Nous n’en sommes qu’au début ai-je pensé. Demain tous les CV devront afficher la ligne « Réseau numérique » juste au-dessus de la ligne Diplômes, avec les chiffres qui vont bien ! 15 000 followers dont 45 % sur les Etats-Unis et l’Asie, 35000 fans sur  Facebook, dont 65 % de CSP ++ et aucun chômeur ! Le DRH souriaient de toutes ses dents.

-       Je comprends vos réserves, vendre pour un plat de lentilles tous ces contacts qui vous apprécient c’est comme si une mère porteuse cèdait son enfant pour un écran plasma, c’est dur. Mais croyez-moi, ils ne s’apercevront de rien.

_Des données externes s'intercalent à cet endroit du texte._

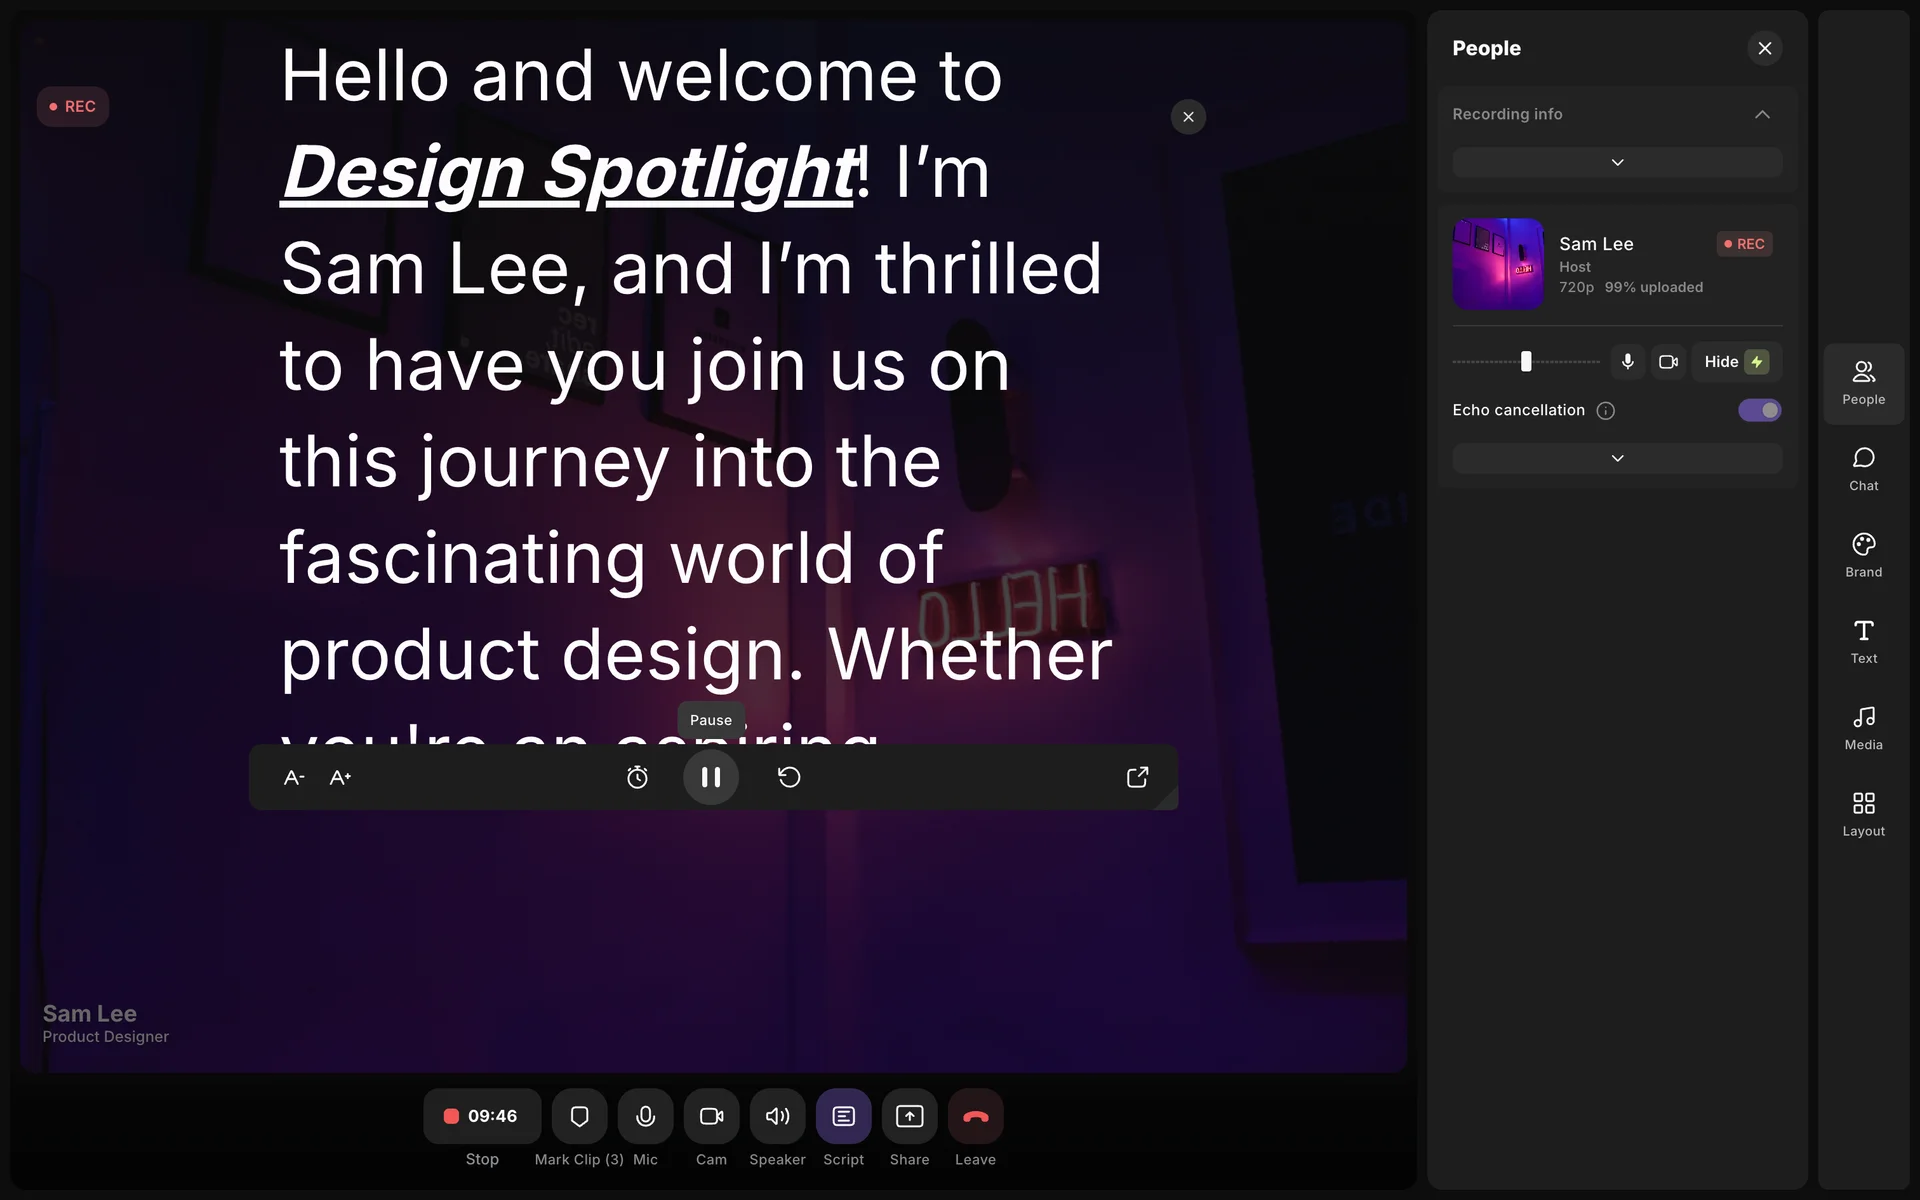Screen dimensions: 1920x1200
Task: Switch to the Layout tab
Action: click(x=1863, y=814)
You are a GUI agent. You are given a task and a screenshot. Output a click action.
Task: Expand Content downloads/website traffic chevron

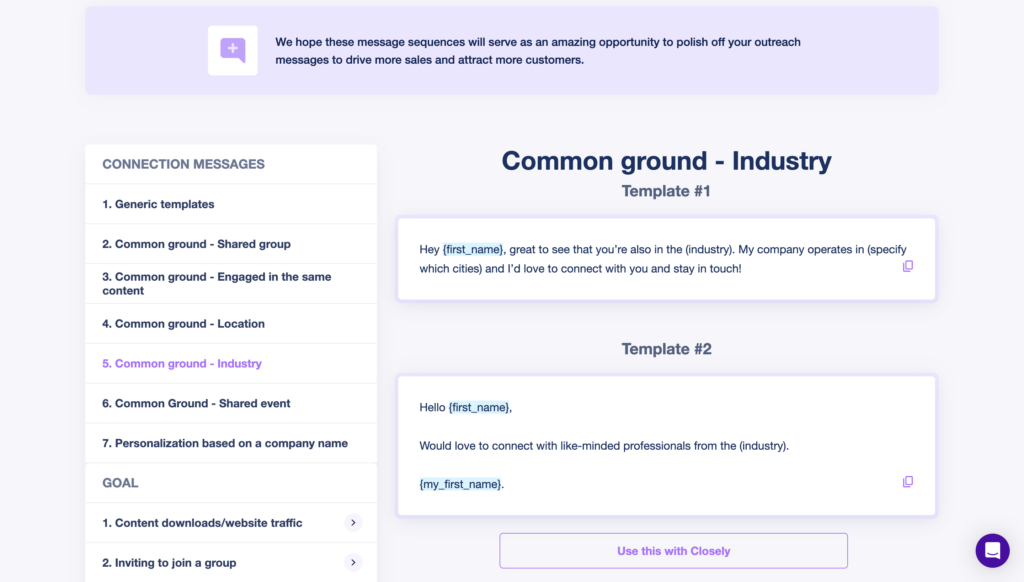(353, 522)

Ce type n’a rien compris. Ce ne sont pas les scrupules qui m’ont retenu. Je n’ai jamais cru aux amitiés numériques. Un clic vaut mieux que deux tu l’as eu, c’est pas ma tasse thé. Non, j’ai compris en discutant avec lui que je pourrais obtenir mieux chez un marchand d’armes, un laboratoire pharmaceutique  ou un groupe publicitaire. 4 euros du contact en location pour une mission de 5 ans renouvelable avec la possibilité de garder mon portefeuille numérique, voilà ce que je dois et peux obtenir. J’ai donc décliné la proposition.

Le prix de l’amitié en ligne va encore monter. J’attends.